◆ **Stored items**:

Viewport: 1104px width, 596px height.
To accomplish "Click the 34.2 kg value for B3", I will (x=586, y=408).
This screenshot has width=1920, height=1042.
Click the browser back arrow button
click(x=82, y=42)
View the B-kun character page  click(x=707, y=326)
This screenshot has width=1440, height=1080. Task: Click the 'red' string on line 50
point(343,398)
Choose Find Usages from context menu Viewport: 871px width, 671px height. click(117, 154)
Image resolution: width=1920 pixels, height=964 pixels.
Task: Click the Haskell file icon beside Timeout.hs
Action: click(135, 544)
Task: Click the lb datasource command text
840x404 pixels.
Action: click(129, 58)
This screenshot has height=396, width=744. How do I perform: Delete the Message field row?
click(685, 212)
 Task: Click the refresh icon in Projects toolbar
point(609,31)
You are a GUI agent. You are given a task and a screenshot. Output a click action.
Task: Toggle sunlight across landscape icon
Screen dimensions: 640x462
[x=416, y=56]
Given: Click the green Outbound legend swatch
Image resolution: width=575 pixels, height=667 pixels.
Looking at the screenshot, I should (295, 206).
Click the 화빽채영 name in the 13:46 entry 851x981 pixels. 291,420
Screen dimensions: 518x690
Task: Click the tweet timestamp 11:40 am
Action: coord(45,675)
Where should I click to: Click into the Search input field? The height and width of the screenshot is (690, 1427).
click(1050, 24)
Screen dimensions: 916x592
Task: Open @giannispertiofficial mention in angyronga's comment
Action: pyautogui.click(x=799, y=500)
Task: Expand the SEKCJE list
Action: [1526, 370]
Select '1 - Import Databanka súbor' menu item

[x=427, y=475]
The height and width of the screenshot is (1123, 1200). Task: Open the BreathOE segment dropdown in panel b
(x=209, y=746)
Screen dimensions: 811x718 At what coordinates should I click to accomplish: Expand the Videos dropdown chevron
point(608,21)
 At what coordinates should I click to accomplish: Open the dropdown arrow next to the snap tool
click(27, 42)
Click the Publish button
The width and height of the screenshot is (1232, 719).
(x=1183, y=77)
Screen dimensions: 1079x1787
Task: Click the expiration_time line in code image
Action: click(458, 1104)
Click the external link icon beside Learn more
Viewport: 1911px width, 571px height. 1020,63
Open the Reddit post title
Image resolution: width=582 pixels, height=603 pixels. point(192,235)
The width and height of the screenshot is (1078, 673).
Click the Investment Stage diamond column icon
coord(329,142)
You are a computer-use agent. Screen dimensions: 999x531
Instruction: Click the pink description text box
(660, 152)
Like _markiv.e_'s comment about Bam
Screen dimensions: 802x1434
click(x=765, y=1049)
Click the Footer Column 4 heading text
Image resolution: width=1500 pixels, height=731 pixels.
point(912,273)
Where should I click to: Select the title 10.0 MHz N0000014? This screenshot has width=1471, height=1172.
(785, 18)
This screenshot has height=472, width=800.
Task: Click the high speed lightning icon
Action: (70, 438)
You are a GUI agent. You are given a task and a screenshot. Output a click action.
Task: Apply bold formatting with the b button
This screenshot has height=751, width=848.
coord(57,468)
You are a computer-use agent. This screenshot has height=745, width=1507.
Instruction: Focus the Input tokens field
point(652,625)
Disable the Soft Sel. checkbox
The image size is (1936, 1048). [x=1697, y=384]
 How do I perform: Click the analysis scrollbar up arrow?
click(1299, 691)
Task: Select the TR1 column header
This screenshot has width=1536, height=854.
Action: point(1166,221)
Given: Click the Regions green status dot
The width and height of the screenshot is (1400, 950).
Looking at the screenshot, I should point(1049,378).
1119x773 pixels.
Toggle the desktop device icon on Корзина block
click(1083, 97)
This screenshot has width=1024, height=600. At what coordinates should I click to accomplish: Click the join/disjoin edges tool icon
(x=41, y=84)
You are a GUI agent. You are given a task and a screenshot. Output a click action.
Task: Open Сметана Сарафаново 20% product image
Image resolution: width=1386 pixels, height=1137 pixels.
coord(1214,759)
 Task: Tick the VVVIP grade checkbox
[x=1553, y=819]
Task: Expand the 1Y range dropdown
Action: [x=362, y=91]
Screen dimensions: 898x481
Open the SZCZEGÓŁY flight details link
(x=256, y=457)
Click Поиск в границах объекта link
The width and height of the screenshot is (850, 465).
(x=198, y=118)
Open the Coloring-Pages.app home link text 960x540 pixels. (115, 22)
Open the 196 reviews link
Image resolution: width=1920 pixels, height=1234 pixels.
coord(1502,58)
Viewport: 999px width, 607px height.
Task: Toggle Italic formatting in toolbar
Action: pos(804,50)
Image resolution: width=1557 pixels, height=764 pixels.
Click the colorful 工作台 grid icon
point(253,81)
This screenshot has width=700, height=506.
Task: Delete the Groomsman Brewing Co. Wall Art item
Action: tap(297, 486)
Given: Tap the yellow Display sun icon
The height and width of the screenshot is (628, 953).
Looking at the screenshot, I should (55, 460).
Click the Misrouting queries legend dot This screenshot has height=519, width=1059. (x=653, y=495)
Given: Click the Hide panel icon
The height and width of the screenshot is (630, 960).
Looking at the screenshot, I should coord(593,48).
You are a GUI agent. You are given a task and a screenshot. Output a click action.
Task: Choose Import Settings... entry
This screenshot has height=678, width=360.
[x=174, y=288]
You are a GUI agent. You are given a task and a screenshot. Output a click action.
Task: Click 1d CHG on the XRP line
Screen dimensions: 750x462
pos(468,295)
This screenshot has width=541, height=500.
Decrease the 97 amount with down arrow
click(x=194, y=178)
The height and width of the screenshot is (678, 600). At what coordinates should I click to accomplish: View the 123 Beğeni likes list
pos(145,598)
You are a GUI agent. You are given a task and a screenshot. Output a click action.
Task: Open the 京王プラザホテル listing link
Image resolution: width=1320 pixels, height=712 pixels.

◆ **What to do**: The response should be an exact copy of the lines from the one with "Decrease the 97 amount with down arrow" through the end of the data, with no other text.

◆ **Your solution**:
Decrease the 97 amount with down arrow
click(x=194, y=178)
The height and width of the screenshot is (678, 600). At what coordinates should I click to accomplish: View the 123 Beğeni likes list
pos(145,598)
You are a GUI agent. You are given a task and a screenshot. Output a click action.
Task: Open the 京王プラザホテル listing link
Image resolution: width=1320 pixels, height=712 pixels.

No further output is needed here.